Good morning from Bali, Indonesia!
We have been planning this trip since we got back from our cruise. For the last eight months, Tig learning about travel hacking; maybe someday he’ll chime in with a post with some tips.
It started back in April, with Wildie safe and on the hard. We set our sights on Southeast Asia for our next adventure, this time by plane. Bali has been on our list for a while, for various reasons:
:: My college housemate works for USAID and it’s her last year being stationed in Jakarta, Indonesia.
:: The warm tropical island archipelago is a great place spend while we shave off two months of Maine winter
:: Exposure to different religions—Hinduism in Bali and Islam in Jakarta—especially for the kids
: A different culture than the ones we’ve grown up with (I’ve been to Hong Kong, China and Taiwan, but we wanted something a little different).
:: Also, exposure to a different language for the kids; in this case, Bahasa Indonesian.
So far, Bali has delivered. The challenge was to do it on a tight budget.
Getting to Bali
We had a 16 hour non-stop flight from NY to Taipei through China Airlines followed by a three hour layover, then another four-hour flight to Denpasar, Bali.
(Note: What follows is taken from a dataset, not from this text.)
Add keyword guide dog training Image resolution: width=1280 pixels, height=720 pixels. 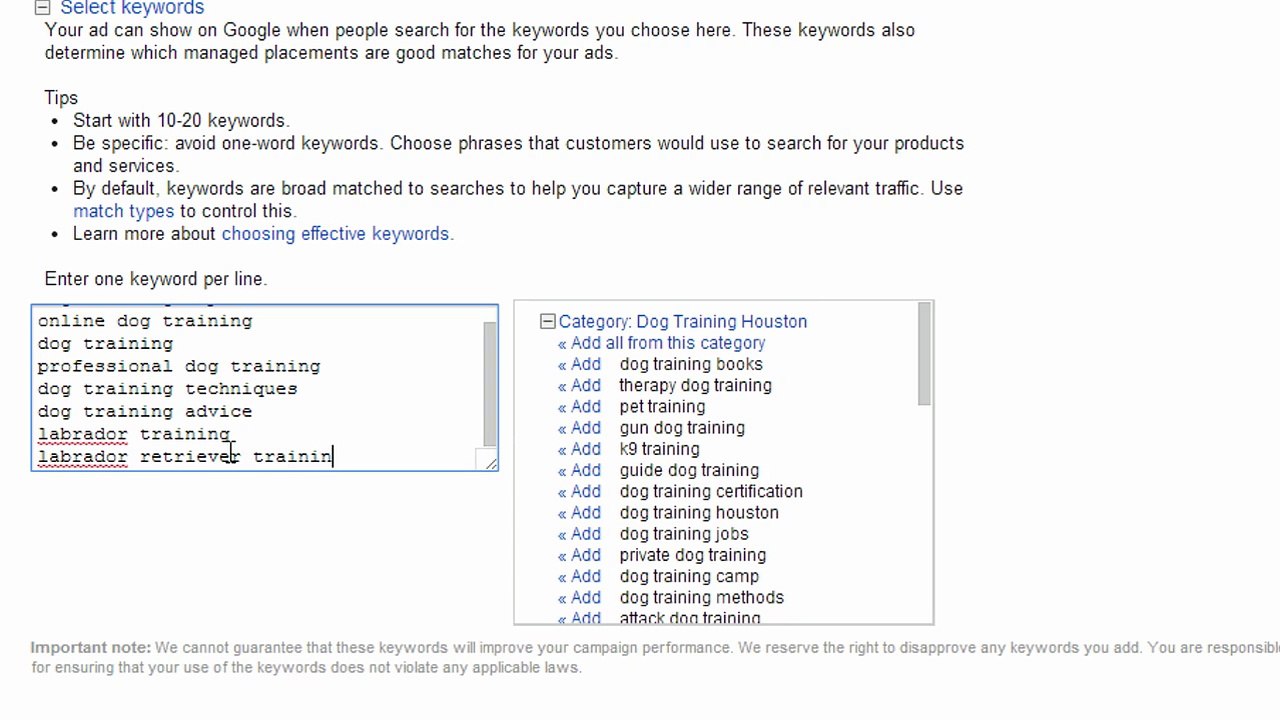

The kids were great sports.
A few things I wanted to share on our long flight with kids:
We sprung for the “family couch” option. (Update: as of June 2018, China Airlines no longer sells the family couch option.) Basically, you buy all three seats in a row, and the foot rests pull up to form a very small bed. Our flight was at 12:20am so the kids really needed to sleep. We placed them side-by-side with their heads on opposite sides. I must admit, they squabbled a bit before falling asleep, but that was because they were over-tired by then, having stayed up past midnight. Once they fell asleep, everything was gravy. They slept in 3-4 hour chunks, with some movie watching and meals in between. The second time we put them down for a nap, there was squabbling again, but once asleep there was quiet.
Mealtime and cartoons.
Family couch in action.
The family couch upgrade was definitely a splurge. Basically you’re buying another seat, but it was so worth it. The kids are still growing and they really need their rest so that they don’t become total cranky pants (that would make the long flight exponentially harder). Only the kids got the upgrade, though. Tig and I sucked it up and got bad sleep with the rest of the passengers…parenting is sacrifice.
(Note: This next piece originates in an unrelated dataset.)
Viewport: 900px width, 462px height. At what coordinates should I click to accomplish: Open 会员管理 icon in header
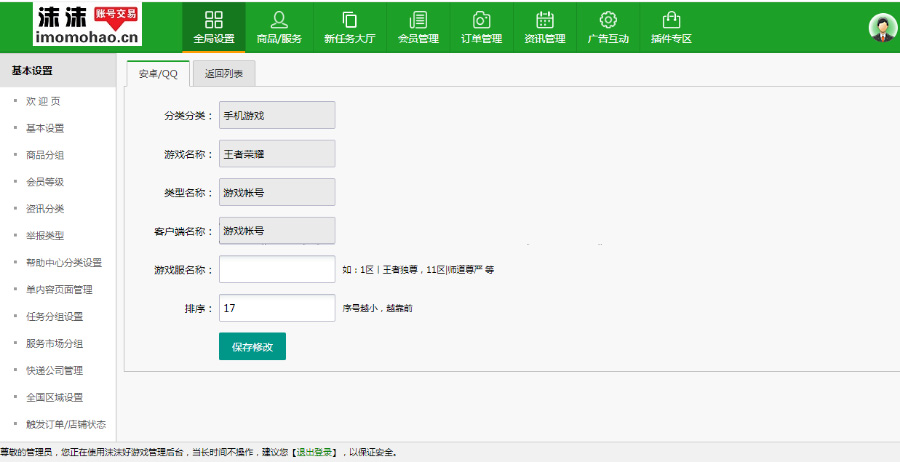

We also bought noise cancelling headsets. Each kid got a pair. Bose makes really good ones, but we went a couple notch lower and got the Naztech/NoiseHush headphones. They work much better than the disposable freebies on the plane. The kids cackled over Tom and Jerry cartoons when they weren’t sleeping and eating.
We checked in one small duffel bag. Without kids we could manage carry-on only, but we really wanted to bring snorkel suits and gear, gifts for hosts, as well as weapons (dive knife) and liquids (permethrin).
We arranged with our hotel for transport from the airport. That eliminated a lot of hassle dealing with transport vendors. But first, we hit the ATM and got local currency.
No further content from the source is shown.